» **Problems and tasks**
[1] In the excerpt, what did Danny offer after sitting down beside the narrator on the bench?
[2] Return everything in the excerpt from "Danny found me" down to "over an hour.", word for word.

» **Excerpt**
A newer columbarium was built down the hill.  I followed the walkway lined with dogwoods and azalea bushes. I took a deep breath, whispered my own words of encouragement then opened the doors in a beautiful marble entrance. I went to the room where I knew she was. I found her name on the wall and as soon as I saw it, my chest filled with all the pains of pent-up emotion.  I crumbled onto the bench in the center of the room. There was no one there so my tears and visible grief were uninhibited. After a few minutes of hard crying, I wiped my eyes and nose on the edge of my sleeve. Even alone, this embarrassed me and I couldn't help but laugh. Wiping tears on my sleeve in front of this woman I was grieving who had so much class and dignity.  Her grace was like no other and she was a gorgeous combination of Jackie O's style and Lucille Ball's captivating eyes.  Her brilliant smile joined her eyes connected with marble chisled rose cherry cheeks. 

She was my best friend's mother but she was like my mom too. She helped raised me since I was at her house a great deal of my middle and high school years. She cared for me and she loved me. We lost her beautiful spirit when we were only in our twenties. The pain was dreadful for me, but I couldn't imagine what her daughter was experiencing. Why take her mom? She was kind, generous and compassionate. She loved children, those who were her own and her children's friends.

Danny found me as I was drying my eyes with an unused section of my sleeve. He moved in beside me on the bench, offered a handkerchief that I could've used 15 minutes before and held my hand. He let a few moments pass then said, "Tell me about her." And I did. For over an hour.

Dataset entries:
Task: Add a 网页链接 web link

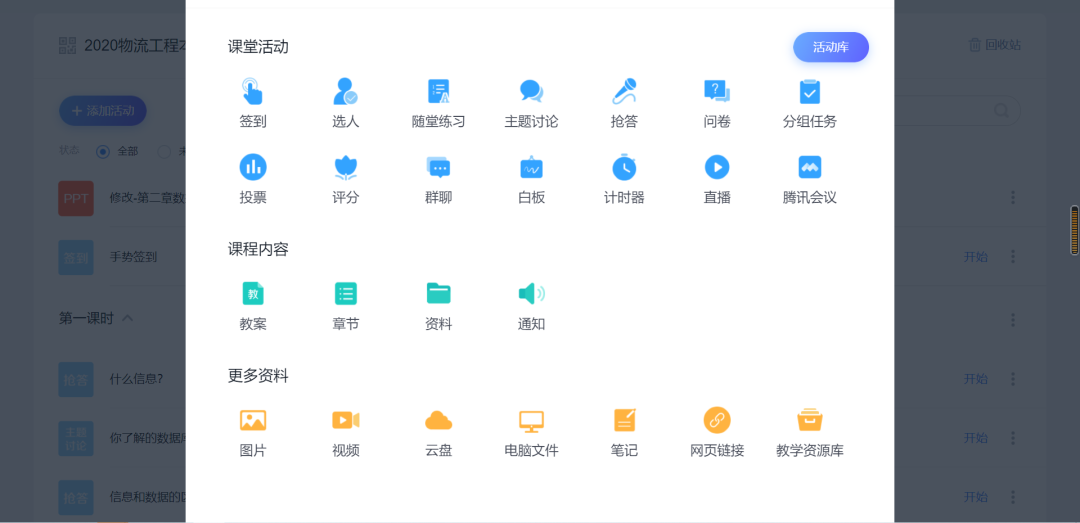Action: point(716,420)
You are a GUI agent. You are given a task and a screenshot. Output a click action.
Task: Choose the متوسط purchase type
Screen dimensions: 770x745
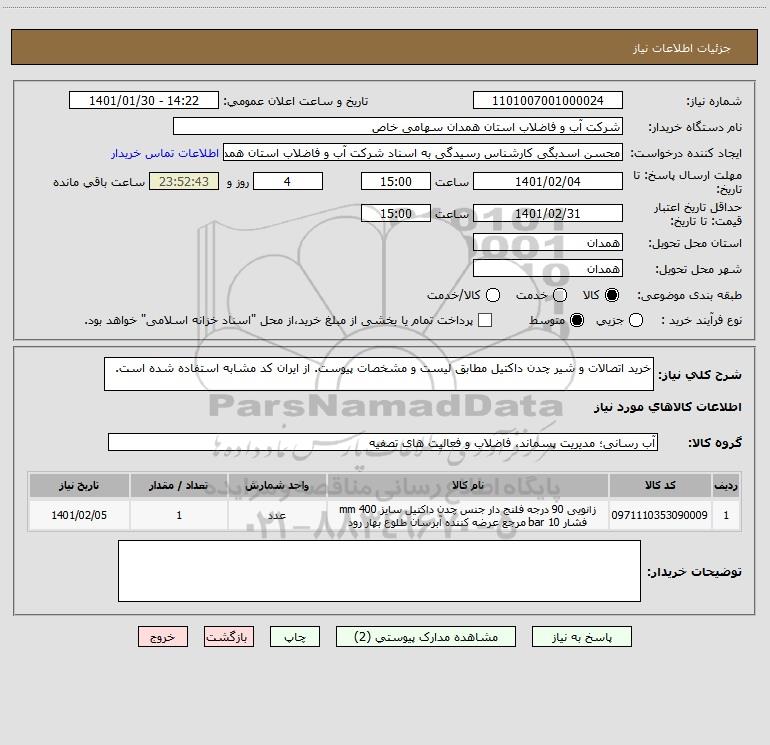click(577, 320)
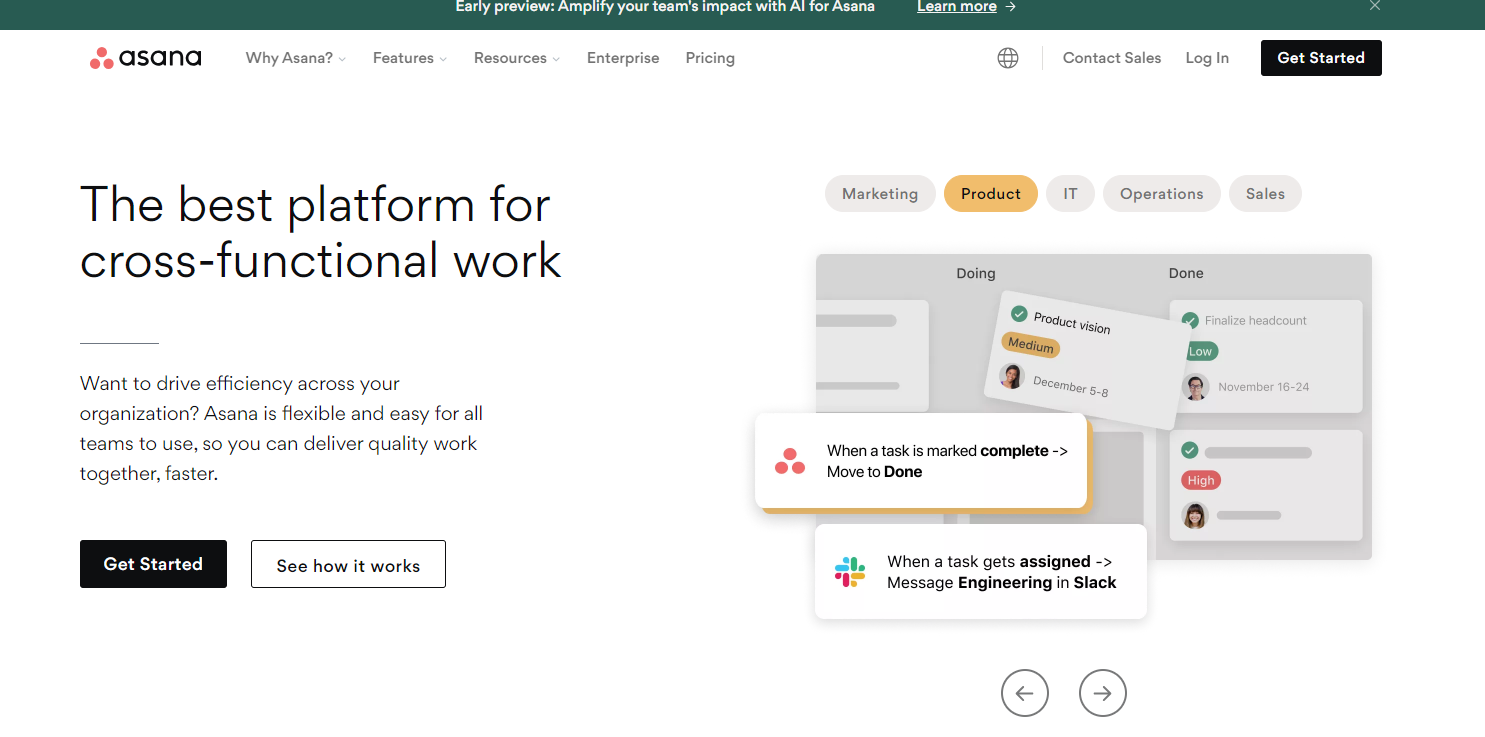Click the Slack logo icon
1485x737 pixels.
point(850,572)
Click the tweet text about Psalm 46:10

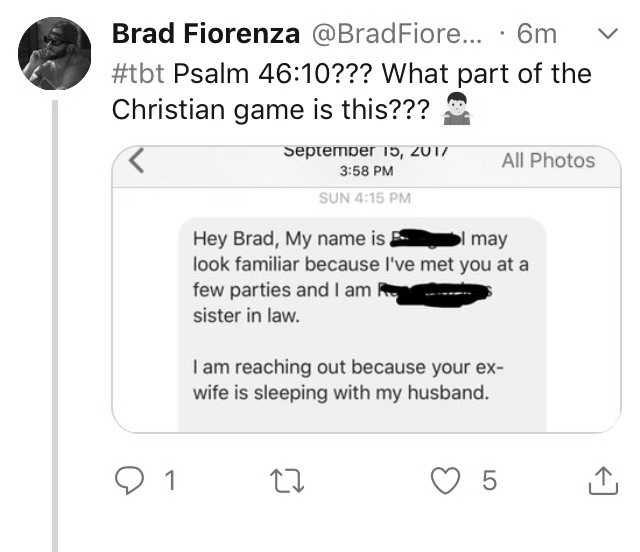pos(351,91)
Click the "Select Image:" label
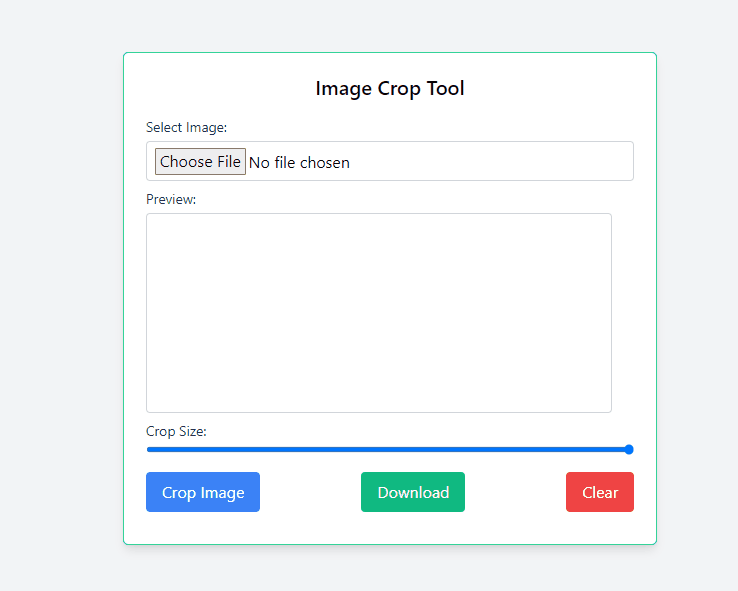The height and width of the screenshot is (591, 738). [187, 127]
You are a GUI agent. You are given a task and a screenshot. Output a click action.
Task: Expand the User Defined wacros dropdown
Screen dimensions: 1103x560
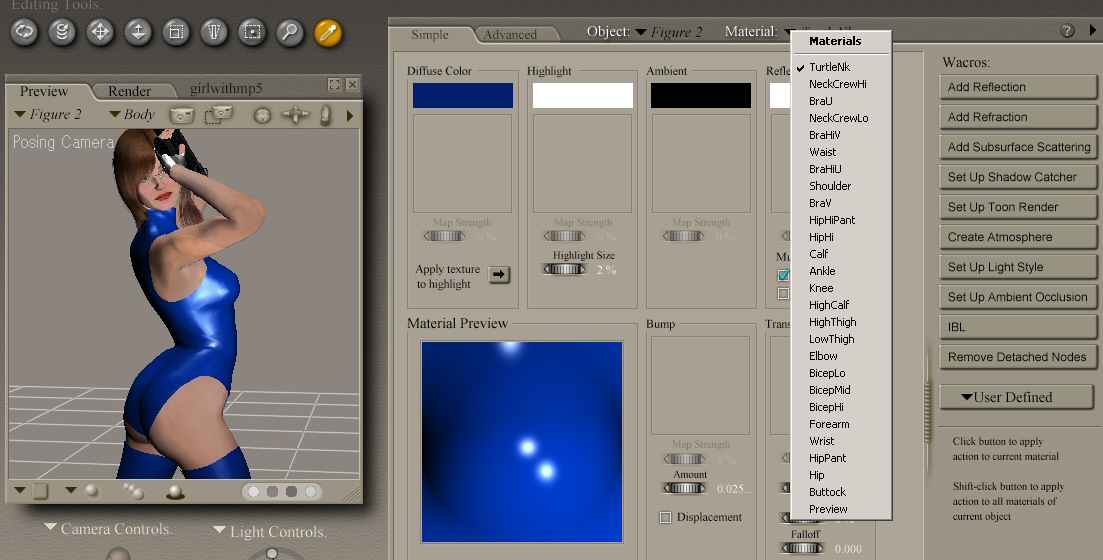[x=1015, y=397]
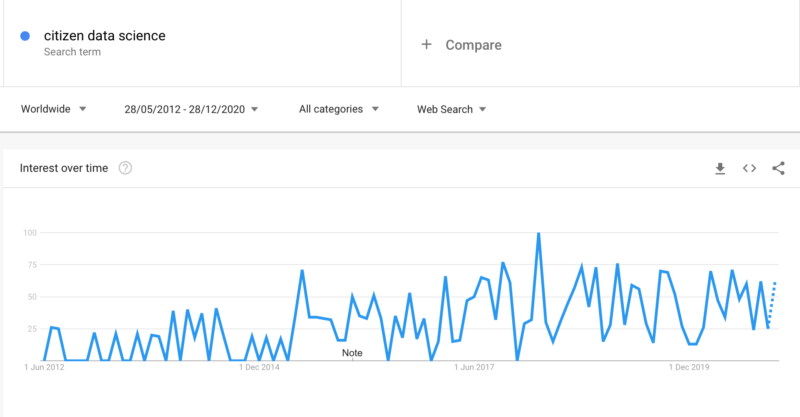
Task: Open the All categories dropdown
Action: [x=339, y=109]
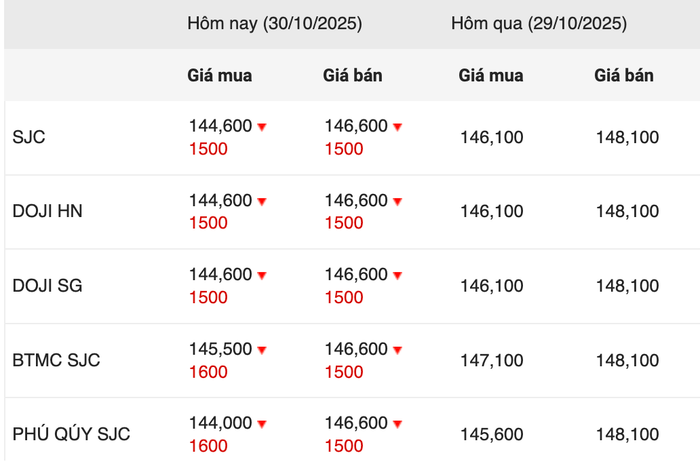Click down arrow beside DOJI SG buy price
The width and height of the screenshot is (700, 464).
tap(262, 275)
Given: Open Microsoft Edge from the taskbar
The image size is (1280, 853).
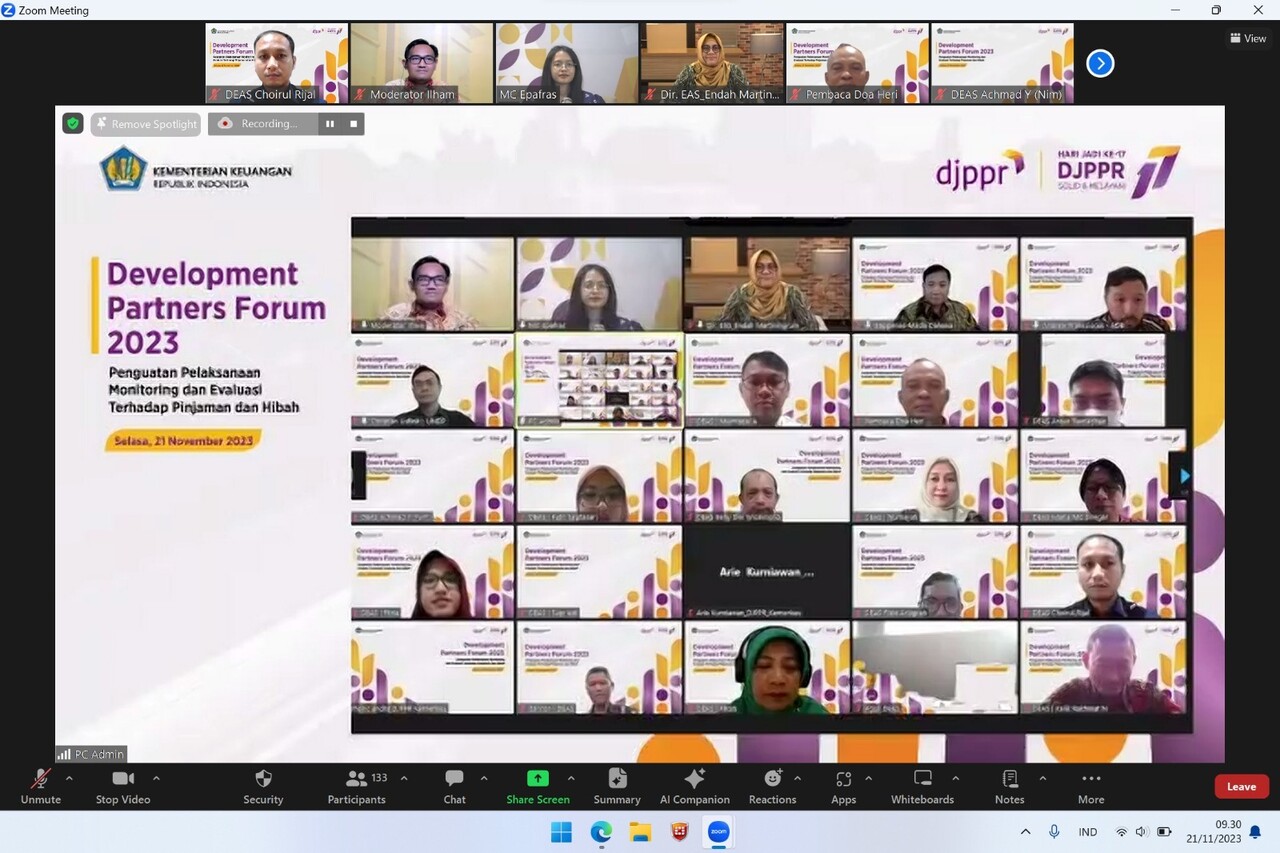Looking at the screenshot, I should (601, 832).
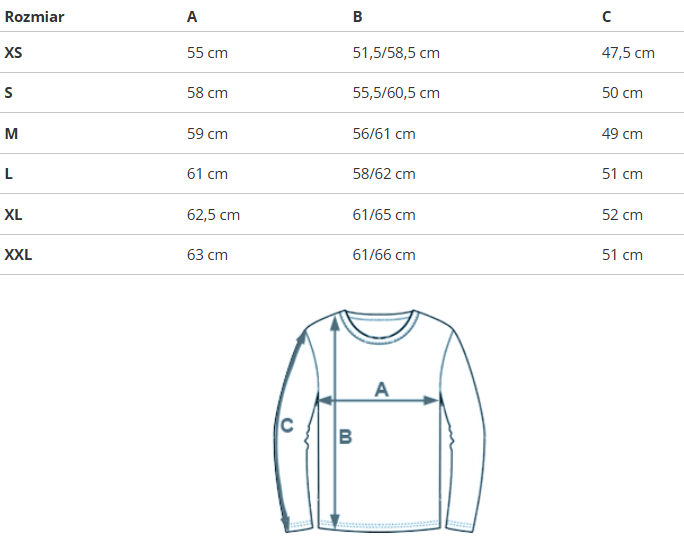The image size is (684, 548).
Task: Click the "56/61 cm" value for M
Action: (384, 133)
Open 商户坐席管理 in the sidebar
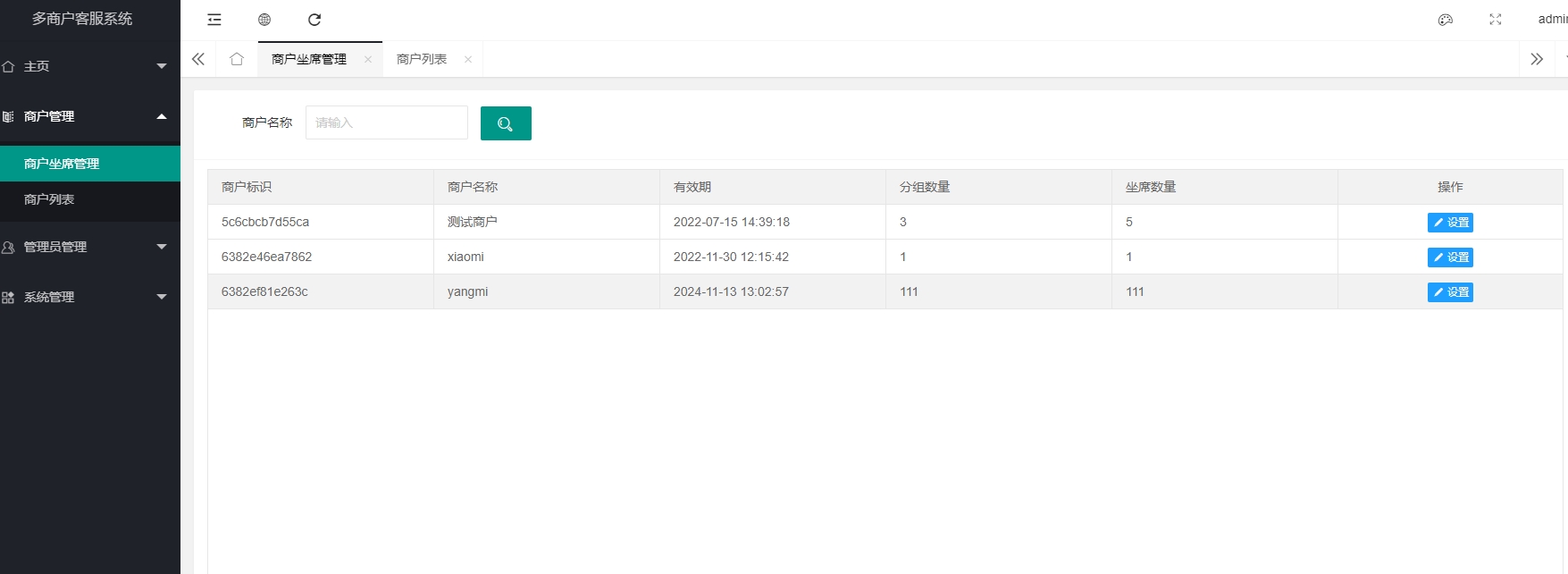 pos(62,164)
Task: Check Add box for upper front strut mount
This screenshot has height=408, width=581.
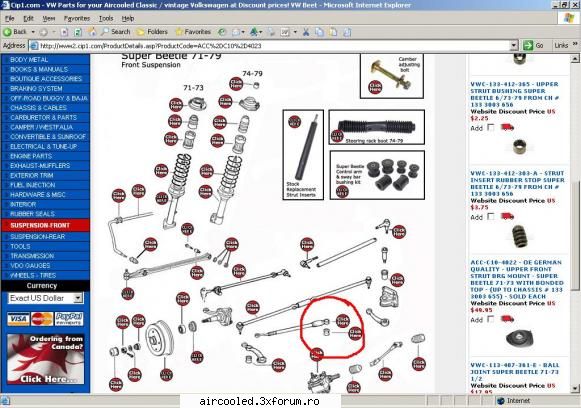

» **Answers for the tasks**
[1] A handkerchief.

[2]
Danny found me as I was drying my eyes with an unused section of my sleeve. He moved in beside me on the bench, offered a handkerchief that I could've used 15 minutes before and held my hand. He let a few moments pass then said, "Tell me about her." And I did. For over an hour.